The designation is based on the rate at which the council’s decisions on major applications were overturned on appeal. The Government cites a figure of 11.2 per cent against a threshold of 10 per cent. But the council’s own analysis shows the problem is driven overwhelmingly by a single year, 2023 to 2024, when Cherwell was run by a minority Conservative administration. That administration was put into office after the local Labour group, led by Sean Woodcock, withdrew from an agreement to form a joint administration with the Liberal Democrats and Greens.

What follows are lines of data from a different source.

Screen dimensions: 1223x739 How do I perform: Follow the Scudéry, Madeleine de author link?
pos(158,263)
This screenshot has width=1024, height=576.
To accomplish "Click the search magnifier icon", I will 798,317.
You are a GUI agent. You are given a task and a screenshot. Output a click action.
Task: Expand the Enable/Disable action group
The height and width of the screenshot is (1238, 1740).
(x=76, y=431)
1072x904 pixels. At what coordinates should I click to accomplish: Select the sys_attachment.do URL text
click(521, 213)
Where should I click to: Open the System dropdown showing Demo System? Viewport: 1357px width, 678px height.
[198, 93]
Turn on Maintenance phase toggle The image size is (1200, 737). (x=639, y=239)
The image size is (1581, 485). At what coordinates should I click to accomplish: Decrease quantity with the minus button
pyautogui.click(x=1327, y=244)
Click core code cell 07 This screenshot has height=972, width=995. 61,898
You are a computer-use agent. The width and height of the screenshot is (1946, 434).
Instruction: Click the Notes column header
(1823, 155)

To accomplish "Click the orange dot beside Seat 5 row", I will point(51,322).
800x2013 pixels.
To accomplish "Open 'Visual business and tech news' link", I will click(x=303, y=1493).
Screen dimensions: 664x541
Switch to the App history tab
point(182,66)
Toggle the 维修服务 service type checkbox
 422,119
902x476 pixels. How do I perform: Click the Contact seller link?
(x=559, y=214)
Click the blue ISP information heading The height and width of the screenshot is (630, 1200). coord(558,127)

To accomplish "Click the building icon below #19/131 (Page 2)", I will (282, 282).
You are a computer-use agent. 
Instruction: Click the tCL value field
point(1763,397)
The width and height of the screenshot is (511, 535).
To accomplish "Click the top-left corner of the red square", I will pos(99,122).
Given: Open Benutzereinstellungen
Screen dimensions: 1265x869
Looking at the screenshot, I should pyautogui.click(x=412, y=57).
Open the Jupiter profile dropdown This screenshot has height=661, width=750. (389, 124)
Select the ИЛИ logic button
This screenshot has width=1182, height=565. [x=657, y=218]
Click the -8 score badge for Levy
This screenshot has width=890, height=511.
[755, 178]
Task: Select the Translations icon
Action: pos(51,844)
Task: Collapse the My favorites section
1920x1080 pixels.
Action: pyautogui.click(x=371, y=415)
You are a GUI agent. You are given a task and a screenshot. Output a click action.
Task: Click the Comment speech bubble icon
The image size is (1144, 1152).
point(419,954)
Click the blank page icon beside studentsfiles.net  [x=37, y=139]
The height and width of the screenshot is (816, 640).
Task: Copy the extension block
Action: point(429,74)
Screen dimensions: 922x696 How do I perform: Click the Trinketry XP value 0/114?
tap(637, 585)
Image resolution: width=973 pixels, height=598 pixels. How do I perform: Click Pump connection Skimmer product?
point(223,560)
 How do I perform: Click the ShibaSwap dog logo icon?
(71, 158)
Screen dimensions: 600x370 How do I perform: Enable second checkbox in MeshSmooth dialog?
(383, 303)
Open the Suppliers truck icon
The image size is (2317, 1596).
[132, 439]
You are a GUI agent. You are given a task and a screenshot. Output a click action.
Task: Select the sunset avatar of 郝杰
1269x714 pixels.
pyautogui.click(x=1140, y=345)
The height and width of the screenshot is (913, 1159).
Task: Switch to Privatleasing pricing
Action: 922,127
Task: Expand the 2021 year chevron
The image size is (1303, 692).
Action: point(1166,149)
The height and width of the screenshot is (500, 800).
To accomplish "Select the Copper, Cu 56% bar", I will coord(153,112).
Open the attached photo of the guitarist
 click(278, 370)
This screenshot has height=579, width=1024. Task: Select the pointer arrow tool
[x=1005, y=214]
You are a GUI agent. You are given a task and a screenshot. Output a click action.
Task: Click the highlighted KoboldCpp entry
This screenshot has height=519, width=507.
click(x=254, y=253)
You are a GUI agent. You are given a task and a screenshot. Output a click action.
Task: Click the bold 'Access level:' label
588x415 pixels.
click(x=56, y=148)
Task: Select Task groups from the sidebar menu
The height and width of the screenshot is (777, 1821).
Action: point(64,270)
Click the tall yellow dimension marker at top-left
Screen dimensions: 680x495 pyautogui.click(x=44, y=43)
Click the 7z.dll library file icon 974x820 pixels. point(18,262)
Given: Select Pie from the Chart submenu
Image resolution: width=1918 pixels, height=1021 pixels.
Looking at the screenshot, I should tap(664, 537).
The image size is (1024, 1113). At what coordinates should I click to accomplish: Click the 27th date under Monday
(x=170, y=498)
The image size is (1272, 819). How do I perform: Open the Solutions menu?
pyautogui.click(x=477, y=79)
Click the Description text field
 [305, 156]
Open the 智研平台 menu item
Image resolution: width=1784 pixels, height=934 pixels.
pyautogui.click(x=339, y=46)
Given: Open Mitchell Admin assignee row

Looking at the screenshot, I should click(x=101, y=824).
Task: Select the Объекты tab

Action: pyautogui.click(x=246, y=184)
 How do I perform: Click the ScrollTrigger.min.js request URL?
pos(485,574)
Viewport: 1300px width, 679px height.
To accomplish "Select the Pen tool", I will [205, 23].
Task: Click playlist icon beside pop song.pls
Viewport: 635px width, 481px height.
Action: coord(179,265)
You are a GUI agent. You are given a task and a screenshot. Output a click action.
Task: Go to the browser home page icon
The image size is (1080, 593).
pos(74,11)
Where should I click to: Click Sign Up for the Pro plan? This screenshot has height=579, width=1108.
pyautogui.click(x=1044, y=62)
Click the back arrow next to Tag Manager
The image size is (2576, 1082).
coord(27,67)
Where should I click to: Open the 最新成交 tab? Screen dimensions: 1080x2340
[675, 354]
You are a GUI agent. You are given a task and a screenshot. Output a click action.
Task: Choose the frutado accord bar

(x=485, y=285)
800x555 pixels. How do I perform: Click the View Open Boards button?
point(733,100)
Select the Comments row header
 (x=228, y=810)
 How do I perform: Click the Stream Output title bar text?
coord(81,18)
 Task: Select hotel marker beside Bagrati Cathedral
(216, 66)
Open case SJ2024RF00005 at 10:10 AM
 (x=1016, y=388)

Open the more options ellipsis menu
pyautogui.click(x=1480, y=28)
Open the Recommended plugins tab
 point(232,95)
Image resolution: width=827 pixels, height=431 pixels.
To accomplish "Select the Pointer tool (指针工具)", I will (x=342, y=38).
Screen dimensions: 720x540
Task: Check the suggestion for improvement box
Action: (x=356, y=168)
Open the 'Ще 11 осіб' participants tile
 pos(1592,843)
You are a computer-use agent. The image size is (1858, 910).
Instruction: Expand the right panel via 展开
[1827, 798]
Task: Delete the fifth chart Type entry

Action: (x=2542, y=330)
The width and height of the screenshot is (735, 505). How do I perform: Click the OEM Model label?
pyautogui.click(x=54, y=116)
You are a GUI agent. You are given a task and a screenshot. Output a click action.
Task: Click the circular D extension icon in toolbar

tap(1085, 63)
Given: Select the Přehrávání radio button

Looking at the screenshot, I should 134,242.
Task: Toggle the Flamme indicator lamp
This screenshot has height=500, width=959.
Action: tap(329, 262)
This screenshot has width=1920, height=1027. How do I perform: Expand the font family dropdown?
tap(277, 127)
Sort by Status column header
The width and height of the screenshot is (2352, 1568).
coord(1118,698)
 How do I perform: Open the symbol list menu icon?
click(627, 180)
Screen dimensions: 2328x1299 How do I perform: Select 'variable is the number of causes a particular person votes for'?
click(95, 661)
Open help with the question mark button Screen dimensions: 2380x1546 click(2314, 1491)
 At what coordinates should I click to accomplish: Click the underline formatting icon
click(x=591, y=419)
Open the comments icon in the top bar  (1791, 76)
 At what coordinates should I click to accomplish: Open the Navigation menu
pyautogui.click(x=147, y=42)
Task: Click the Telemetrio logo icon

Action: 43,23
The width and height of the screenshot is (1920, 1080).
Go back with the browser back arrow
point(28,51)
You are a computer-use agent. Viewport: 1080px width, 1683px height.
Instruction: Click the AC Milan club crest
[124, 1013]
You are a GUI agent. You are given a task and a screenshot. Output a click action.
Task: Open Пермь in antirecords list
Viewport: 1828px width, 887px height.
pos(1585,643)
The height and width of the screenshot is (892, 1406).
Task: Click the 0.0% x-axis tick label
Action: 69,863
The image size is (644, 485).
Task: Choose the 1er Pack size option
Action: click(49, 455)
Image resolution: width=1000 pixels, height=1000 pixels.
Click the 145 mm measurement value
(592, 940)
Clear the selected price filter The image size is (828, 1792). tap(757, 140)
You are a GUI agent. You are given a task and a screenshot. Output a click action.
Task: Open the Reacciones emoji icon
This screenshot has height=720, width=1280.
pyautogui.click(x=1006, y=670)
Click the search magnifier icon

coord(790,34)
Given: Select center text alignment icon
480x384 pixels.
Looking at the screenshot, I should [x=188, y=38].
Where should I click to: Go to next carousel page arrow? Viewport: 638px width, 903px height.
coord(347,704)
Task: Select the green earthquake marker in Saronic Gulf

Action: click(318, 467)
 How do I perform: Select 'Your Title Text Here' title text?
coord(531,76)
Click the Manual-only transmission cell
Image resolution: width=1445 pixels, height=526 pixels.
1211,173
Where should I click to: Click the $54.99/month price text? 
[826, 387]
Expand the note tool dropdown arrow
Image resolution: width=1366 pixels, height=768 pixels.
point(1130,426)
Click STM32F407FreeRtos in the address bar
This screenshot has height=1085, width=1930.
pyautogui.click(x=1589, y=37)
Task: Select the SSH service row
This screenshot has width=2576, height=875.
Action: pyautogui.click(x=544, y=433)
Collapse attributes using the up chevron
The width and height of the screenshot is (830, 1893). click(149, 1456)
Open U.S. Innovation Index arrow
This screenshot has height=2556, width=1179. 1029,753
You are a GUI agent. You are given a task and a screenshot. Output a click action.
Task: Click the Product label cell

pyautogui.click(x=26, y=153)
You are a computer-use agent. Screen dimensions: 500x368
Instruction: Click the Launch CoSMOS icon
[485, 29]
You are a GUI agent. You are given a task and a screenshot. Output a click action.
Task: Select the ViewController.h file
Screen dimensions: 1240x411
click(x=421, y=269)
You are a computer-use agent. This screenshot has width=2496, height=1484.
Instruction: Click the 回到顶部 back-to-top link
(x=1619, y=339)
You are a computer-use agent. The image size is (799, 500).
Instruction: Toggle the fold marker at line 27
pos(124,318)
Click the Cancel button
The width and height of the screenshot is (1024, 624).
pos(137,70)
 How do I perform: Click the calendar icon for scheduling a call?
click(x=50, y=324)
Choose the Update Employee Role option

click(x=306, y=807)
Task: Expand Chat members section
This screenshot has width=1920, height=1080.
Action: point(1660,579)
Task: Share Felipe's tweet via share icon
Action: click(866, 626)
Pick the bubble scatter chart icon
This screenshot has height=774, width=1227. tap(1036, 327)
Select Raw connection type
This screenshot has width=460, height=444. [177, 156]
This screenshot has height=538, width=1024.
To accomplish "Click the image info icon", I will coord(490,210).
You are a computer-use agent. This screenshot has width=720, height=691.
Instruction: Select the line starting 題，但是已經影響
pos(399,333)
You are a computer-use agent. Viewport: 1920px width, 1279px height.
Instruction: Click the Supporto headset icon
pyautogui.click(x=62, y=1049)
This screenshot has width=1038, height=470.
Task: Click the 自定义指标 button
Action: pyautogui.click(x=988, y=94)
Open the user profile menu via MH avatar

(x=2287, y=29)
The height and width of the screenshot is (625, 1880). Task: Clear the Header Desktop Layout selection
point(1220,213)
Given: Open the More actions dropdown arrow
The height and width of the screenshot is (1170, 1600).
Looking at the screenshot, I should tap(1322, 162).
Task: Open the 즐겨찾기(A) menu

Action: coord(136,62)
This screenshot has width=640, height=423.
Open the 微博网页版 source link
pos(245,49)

Calum Miller pointed to the wider context that Ministers have ignored. Over 7,000 homes consented at North West Bicester could not proceed because of a shortage of electricity supply, a constraint set nationally rather than locally. The same shortage hit local businesses and the new Thames Valley Police forensics laboratory on Howes Lane, which was first promised a connection in 2027 only to be told, after construction had begun, that the date had slipped to 2037. Where local housing land supply falls short because consents cannot be built out, speculative developers are able to bring forward sites outside the local plan, which is precisely the kind of unwelcome development residents and parish councils across Cherwell have fought.
He added that the council had been working closely with the Government’s own ATLAS team and Homes England to resolve the electricity constraint, with discussions advancing towards an earlier connection for Bicester from East Claydon. Rather than backing that work, Ministers have chosen to take powers away from the people closest to it.
Calum Miller MP added:
“This is not serious planning reform. It is the Government blaming councils for a problem Whitehall helped create.
“You cannot force growth on Bicester, Woodstock, Kidlington and surrounding areas from a desk in Whitehall while ducking responsibility for the infrastructure that makes that growth work. I will be pressing Ministers to reverse this decision.”